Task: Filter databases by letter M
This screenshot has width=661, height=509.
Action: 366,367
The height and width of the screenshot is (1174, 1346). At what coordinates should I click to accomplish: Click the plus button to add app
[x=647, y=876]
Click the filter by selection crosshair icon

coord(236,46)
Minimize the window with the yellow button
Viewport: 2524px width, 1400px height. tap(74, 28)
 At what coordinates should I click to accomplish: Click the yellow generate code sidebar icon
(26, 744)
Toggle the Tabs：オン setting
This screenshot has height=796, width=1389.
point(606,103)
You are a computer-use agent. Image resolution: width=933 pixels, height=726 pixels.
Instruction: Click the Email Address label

══════════════════════════════

Exercise directions – Could you restate the listing above word for word, leaving nothing out?

Task answer –
Task: Filter databases by letter M
This screenshot has width=661, height=509.
Action: 366,367
The height and width of the screenshot is (1174, 1346). At what coordinates should I click to accomplish: Click the plus button to add app
[x=647, y=876]
Click the filter by selection crosshair icon

coord(236,46)
Minimize the window with the yellow button
Viewport: 2524px width, 1400px height. tap(74, 28)
 At what coordinates should I click to accomplish: Click the yellow generate code sidebar icon
(26, 744)
Toggle the Tabs：オン setting
This screenshot has height=796, width=1389.
point(606,103)
You are a computer-use agent. Image resolution: width=933 pixels, height=726 pixels.
Instruction: Click the Email Address label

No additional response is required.